Now former world No. 1 Lee Westwood is hoping to craft the next generation of courses, utilizing his vast experience on the Tour to follow in the footsteps of golfers-turned-architects like Nick Faldo, Tiger Woods and Jack Nicklaus.
"I'd love to do course design," Westwood told CNN Living Golf. "When my playing career is finished it'll be a great avenue to go down.
"I've played basically everywhere in my career -- from links golf courses in Scotland and Ireland, to playing on the sand belt in Melbourne. I would try and use that and bring that into my course design."
Westwood, host of this year's British Masters, provided a player's perspective in the redesign of Close House Golf Club in Newcastle, England.
"There's a lot that goes into a golf course that just don't have any idea about, but I know what I like to see," said Westwood.
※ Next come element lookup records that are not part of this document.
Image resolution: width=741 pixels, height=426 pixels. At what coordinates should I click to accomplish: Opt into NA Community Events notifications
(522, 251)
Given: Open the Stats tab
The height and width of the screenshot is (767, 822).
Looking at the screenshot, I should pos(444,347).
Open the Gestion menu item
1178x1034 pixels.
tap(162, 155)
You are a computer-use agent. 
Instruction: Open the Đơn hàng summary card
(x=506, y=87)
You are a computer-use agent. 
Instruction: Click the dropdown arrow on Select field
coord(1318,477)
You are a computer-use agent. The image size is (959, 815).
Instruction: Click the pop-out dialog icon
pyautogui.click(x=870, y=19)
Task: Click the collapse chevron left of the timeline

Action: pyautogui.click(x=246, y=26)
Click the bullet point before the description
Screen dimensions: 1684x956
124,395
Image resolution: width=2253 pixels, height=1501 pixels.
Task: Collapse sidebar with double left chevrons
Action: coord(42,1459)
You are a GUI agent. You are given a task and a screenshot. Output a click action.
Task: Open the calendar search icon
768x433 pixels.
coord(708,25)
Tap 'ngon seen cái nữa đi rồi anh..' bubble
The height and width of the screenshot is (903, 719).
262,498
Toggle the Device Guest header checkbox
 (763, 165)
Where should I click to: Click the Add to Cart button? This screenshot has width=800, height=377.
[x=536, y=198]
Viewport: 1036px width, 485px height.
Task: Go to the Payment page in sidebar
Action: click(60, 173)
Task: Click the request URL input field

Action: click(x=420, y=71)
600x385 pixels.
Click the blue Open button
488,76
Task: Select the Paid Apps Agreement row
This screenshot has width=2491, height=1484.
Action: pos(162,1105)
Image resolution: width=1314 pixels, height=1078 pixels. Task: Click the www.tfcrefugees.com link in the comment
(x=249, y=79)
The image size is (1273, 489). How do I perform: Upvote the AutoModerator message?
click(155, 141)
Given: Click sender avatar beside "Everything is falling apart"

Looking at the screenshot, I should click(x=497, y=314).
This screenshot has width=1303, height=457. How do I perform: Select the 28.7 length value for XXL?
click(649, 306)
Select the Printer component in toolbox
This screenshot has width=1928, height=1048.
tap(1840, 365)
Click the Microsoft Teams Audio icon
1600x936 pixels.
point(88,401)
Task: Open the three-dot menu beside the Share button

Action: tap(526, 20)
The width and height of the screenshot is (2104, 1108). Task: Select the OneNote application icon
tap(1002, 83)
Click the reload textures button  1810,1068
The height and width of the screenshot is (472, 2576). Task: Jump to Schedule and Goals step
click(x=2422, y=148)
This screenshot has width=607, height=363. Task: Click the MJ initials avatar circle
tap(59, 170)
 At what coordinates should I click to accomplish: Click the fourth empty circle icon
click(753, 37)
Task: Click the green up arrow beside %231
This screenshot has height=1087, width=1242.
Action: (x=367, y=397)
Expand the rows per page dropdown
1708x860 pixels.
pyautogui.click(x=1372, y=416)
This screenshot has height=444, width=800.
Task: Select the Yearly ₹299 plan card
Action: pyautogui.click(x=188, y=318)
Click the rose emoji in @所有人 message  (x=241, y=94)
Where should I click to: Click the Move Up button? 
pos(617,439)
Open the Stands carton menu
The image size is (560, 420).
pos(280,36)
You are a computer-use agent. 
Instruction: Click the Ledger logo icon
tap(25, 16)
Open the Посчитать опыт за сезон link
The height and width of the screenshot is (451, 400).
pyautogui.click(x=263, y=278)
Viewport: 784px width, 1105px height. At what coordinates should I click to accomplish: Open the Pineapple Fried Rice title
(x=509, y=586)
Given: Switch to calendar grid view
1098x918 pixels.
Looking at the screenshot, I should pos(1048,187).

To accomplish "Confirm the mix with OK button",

"It's much easier to do tweaks than lay one down and get it right straight away, so I've got a lot of respect for the great golf course architects."
"He's brought a really strong, objective eye to the golf course," says original designer Scott Macpherson. "We've been able to talk about strategy, bunker placement and tee locations. That's helped get the course to where it is today."
With the experience of playing over 500 European Tour events, Westwood has plenty of inspiration for what his own ideal course could look like in the future.
"I think I've got a pretty good eye for it," says the 40-year-old. "I like a golf course to be tough when it needs to be, but I also like it to be playable.
"You don't want to go out there and get beaten up on greens that are massively undulating, or on 500-yard par fours and 300-yard par threes. People want to come along and feel like they've achieved something.
"I'm not a great believer in loads of trouble. Courses are getting so tough that it takes forever to get around them. The game of golf need to be much more playable and faster.
"I want 28 handicappers to be able to go out there and be able to make a few pars. At the end of the day it's a form of entertainment."